◆ Your instructions: Lift out each line of the data that holds "agent".

◆ Dataset extract:
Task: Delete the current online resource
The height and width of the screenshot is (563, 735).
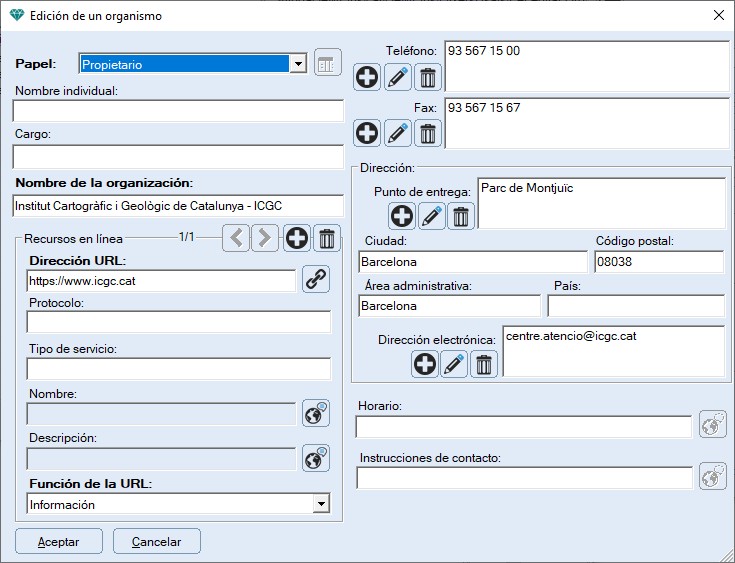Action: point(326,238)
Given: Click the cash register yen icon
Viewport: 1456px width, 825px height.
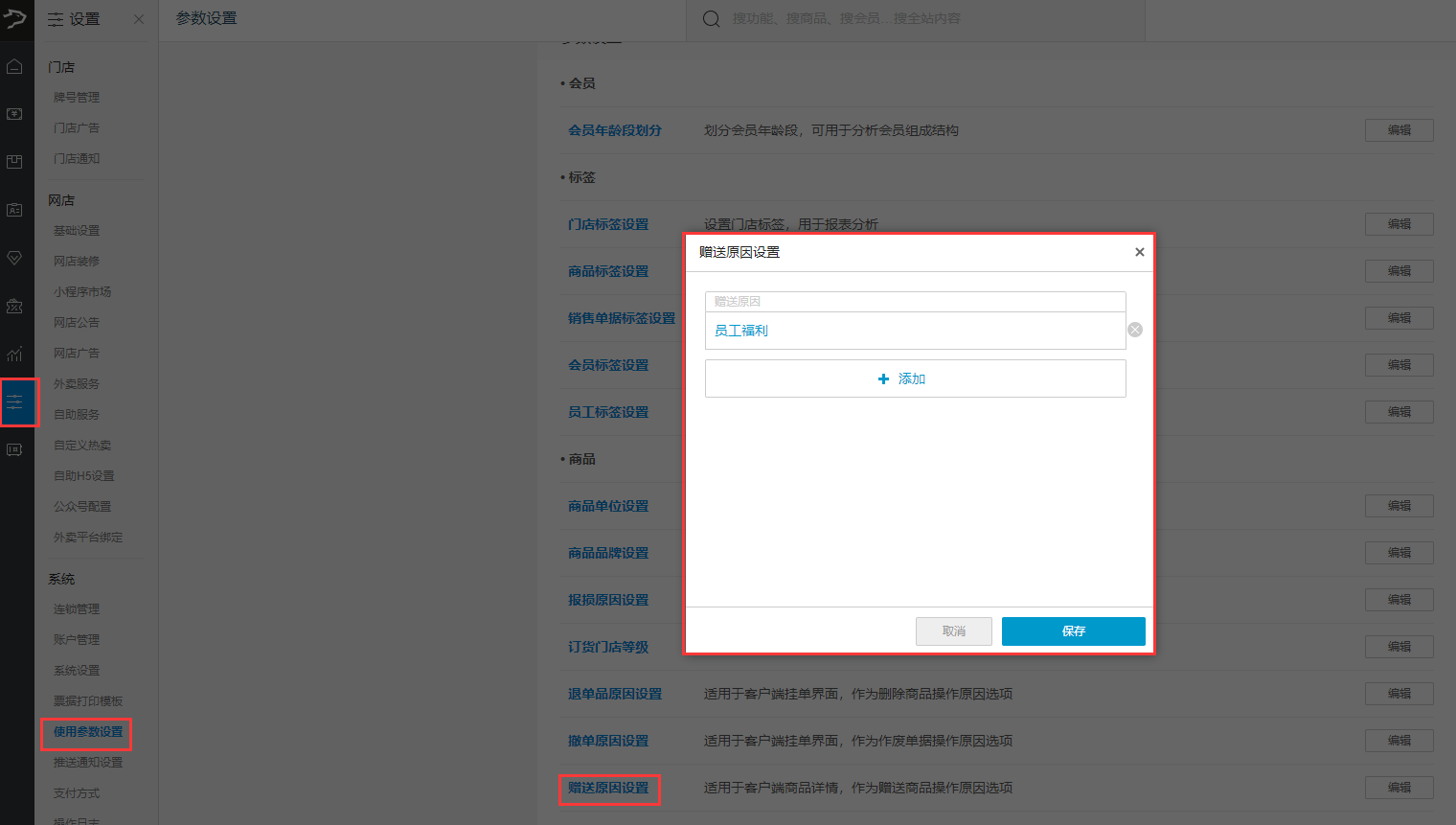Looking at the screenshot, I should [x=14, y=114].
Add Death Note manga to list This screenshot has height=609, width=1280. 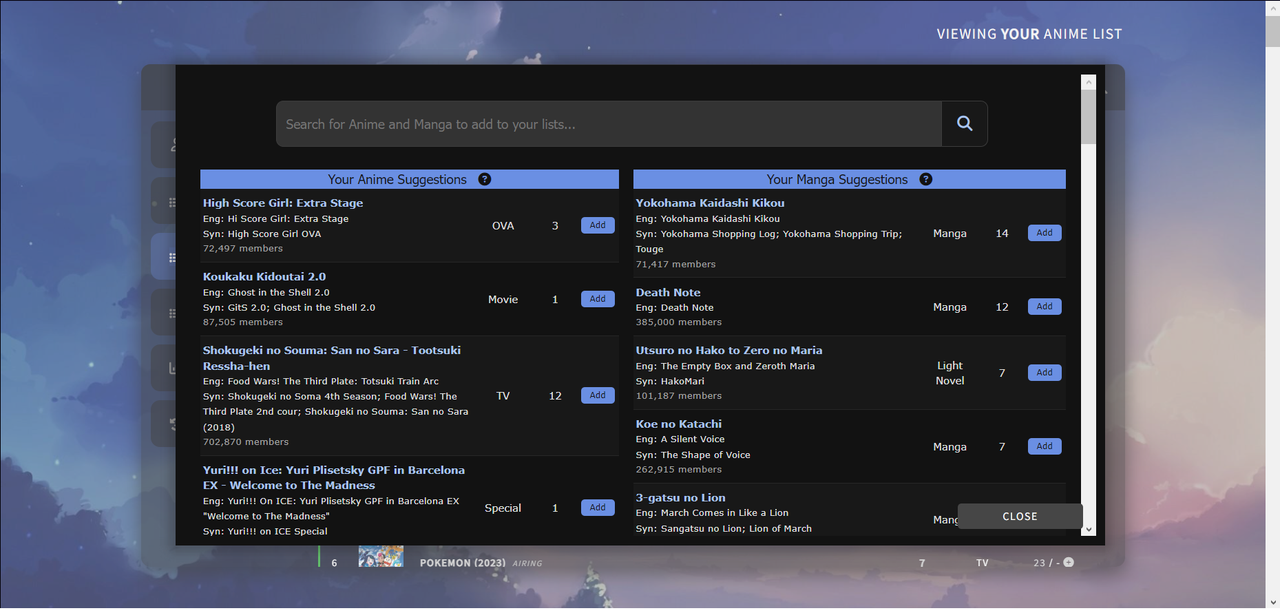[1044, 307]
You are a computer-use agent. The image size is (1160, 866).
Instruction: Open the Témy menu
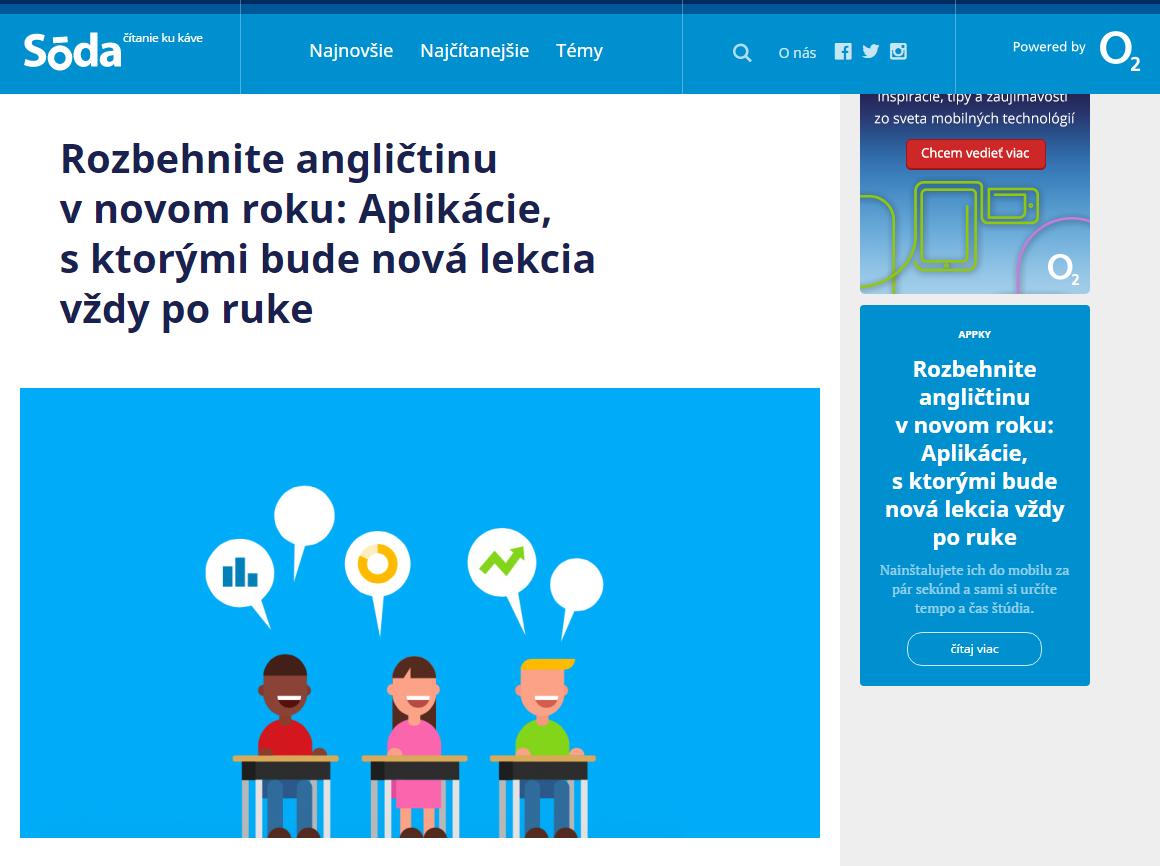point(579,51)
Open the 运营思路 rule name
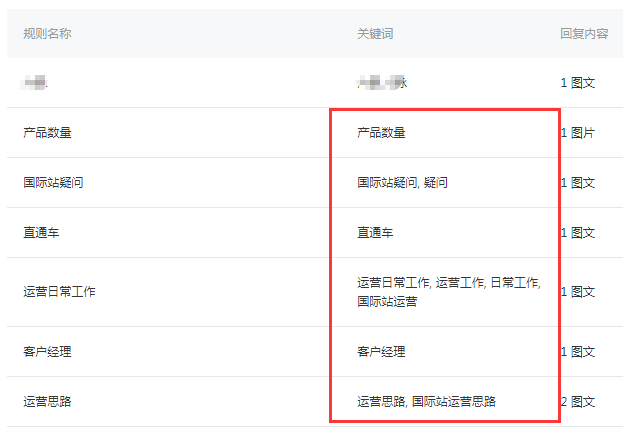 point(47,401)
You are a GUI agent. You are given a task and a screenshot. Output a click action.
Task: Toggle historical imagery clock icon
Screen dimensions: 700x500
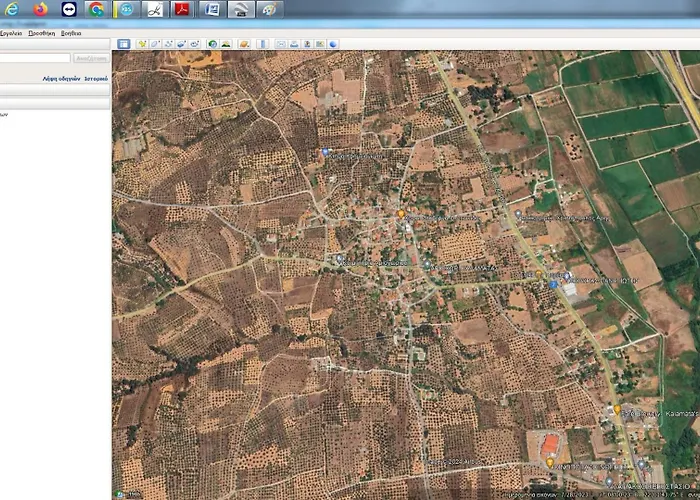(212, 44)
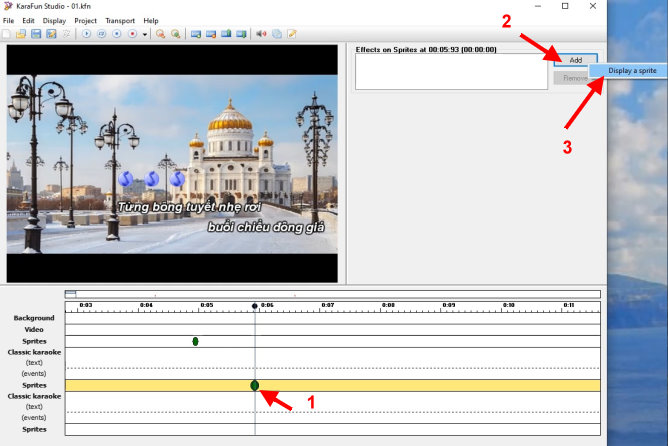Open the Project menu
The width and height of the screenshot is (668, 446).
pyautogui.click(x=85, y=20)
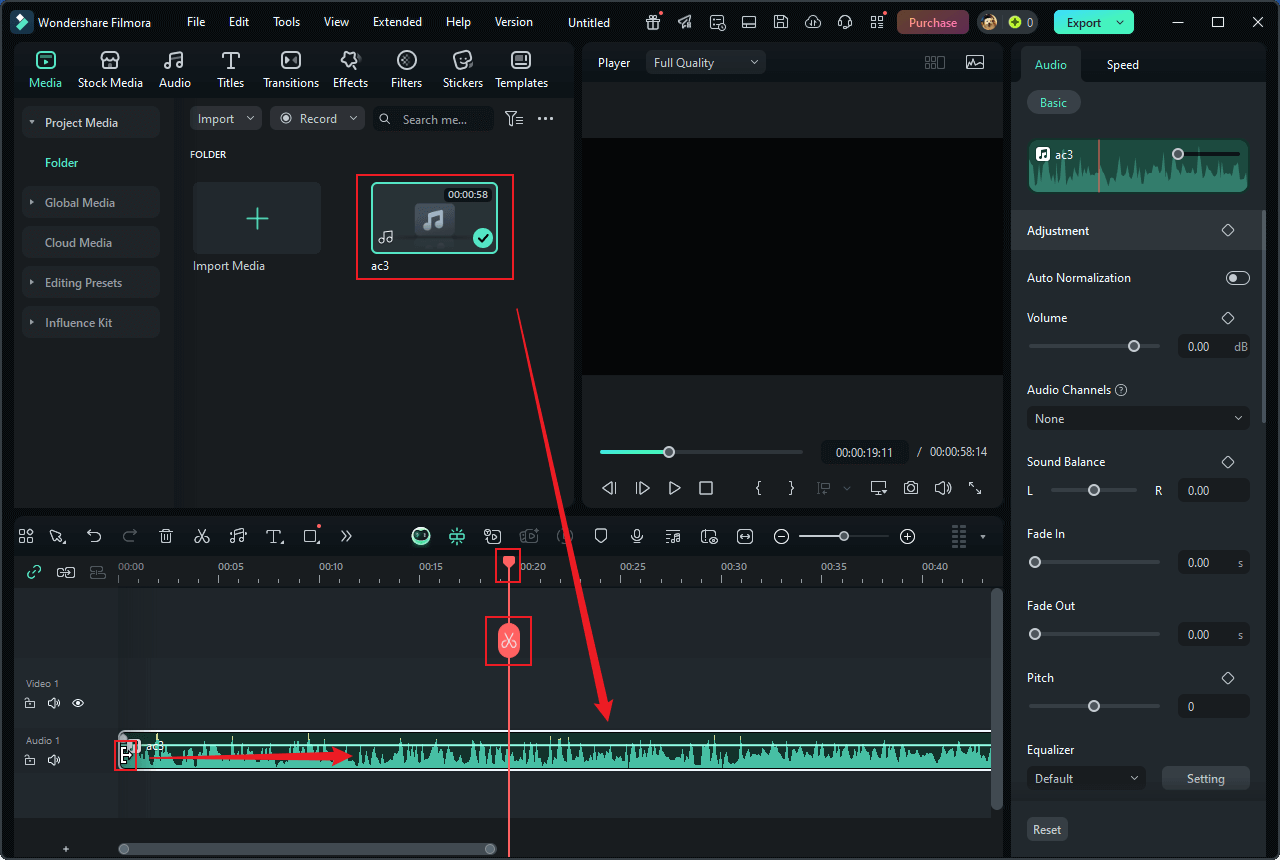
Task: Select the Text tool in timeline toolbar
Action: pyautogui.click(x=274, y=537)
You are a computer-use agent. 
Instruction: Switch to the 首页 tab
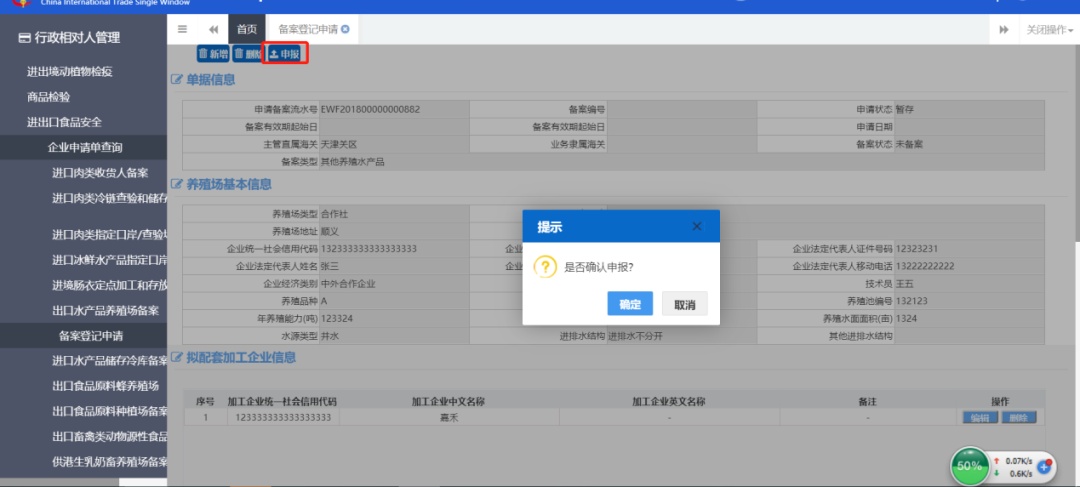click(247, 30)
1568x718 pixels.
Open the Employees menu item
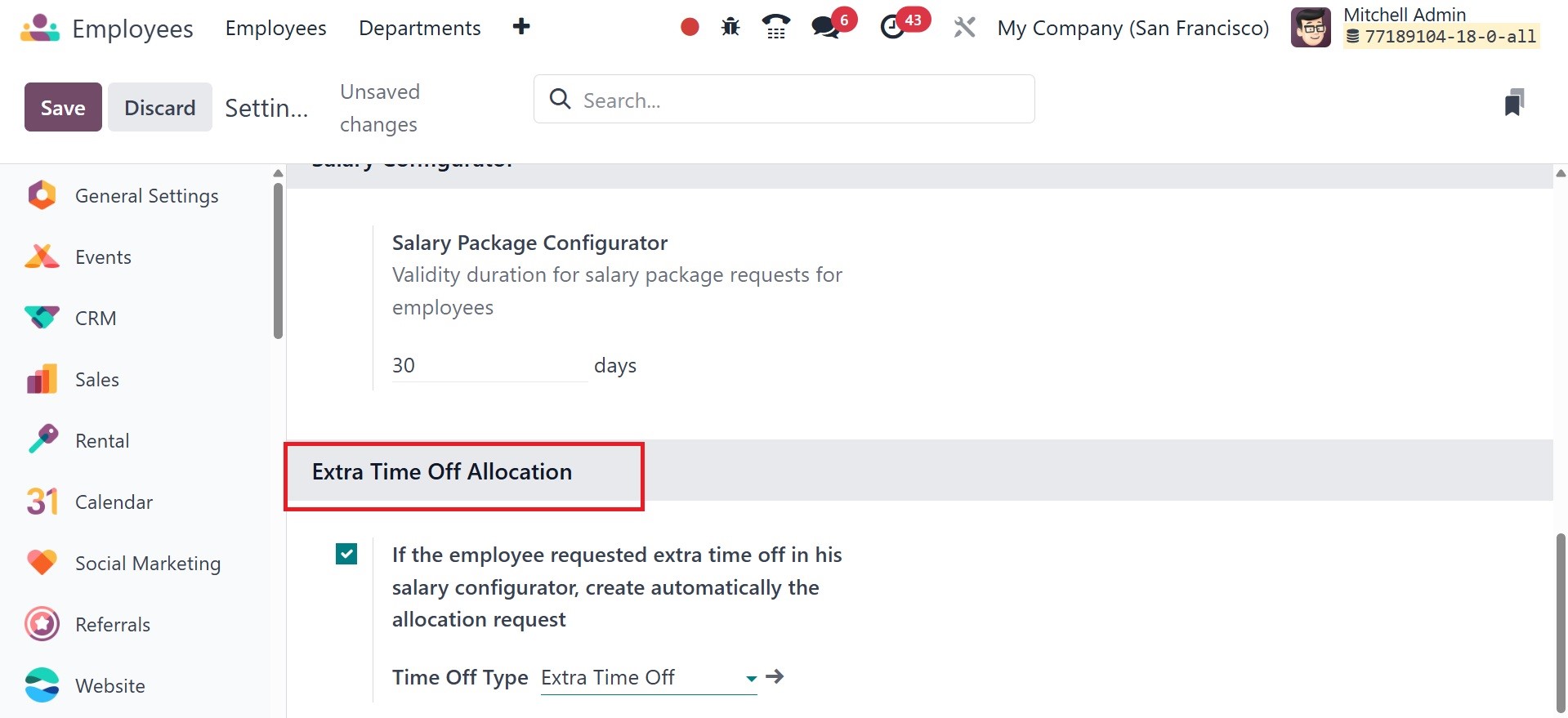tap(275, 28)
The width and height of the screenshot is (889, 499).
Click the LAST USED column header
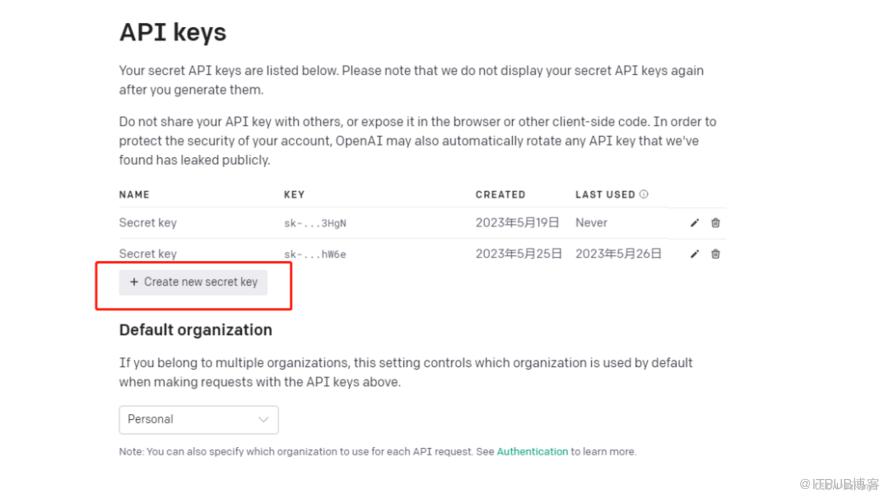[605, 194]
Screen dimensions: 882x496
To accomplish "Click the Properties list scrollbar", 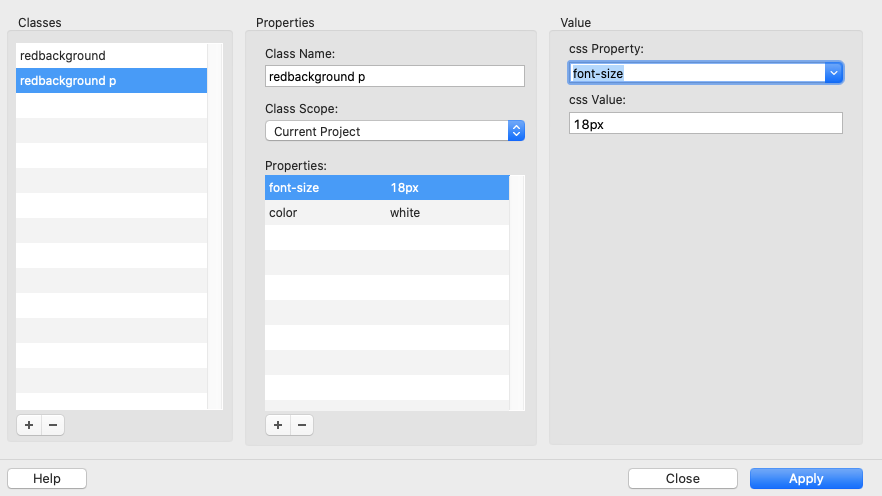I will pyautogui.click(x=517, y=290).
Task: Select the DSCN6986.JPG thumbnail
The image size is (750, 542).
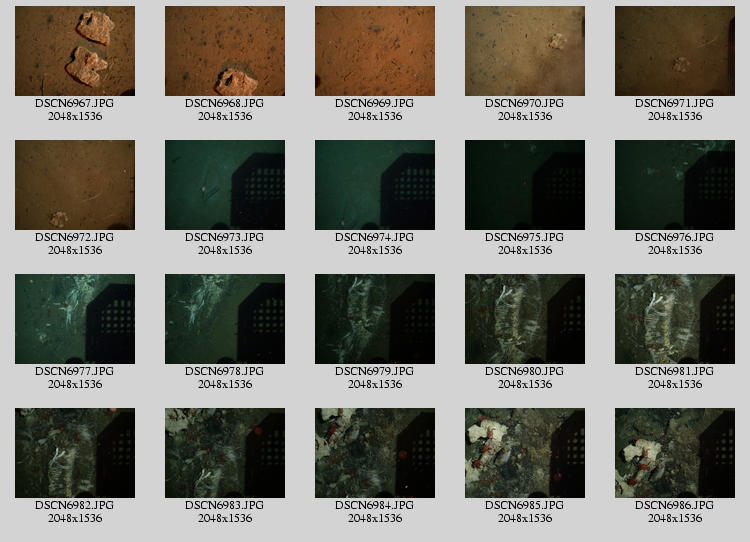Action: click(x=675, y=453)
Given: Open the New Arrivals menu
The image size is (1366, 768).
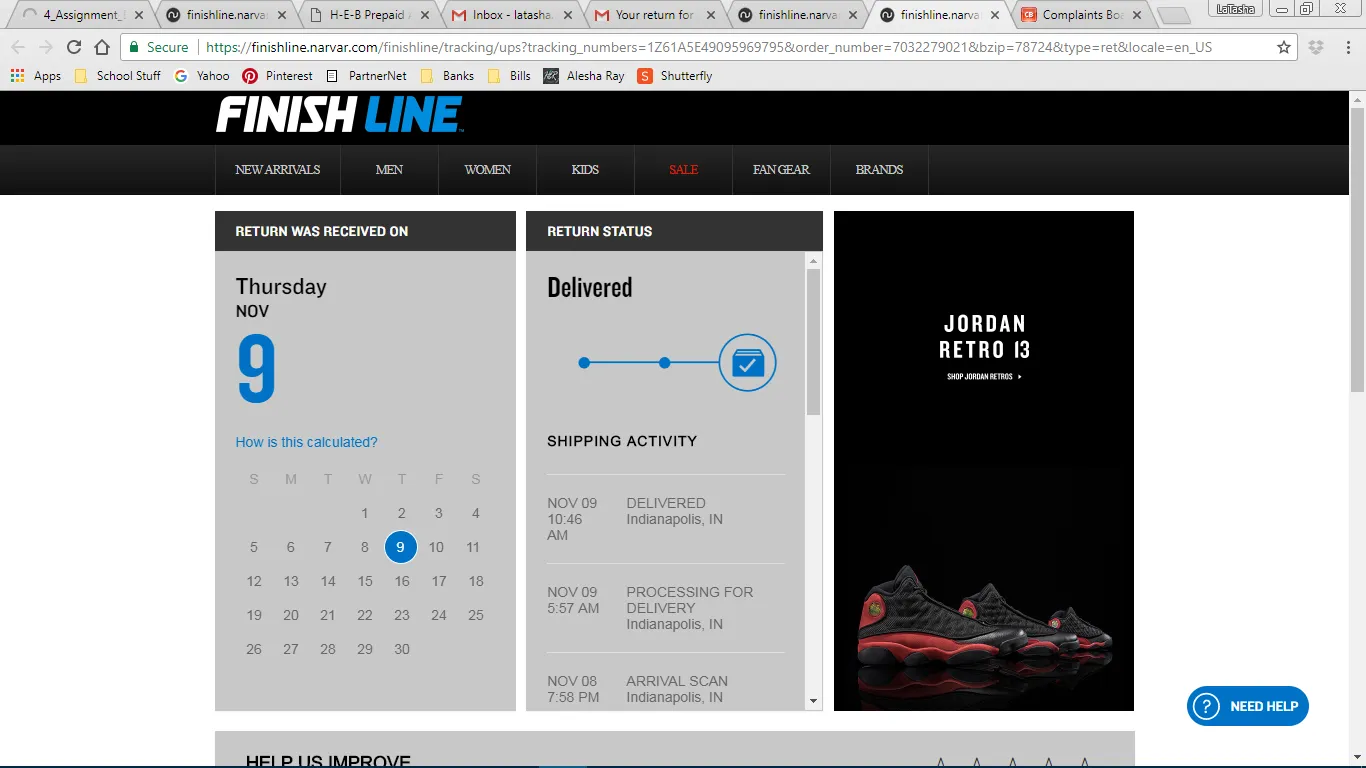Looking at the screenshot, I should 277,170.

◆ Solution for this exercise:
You are a computer-use agent. The image size is (1160, 866).
You are a GUI agent. You are given a task and a screenshot. Output a click action.
You are a computer-use agent. 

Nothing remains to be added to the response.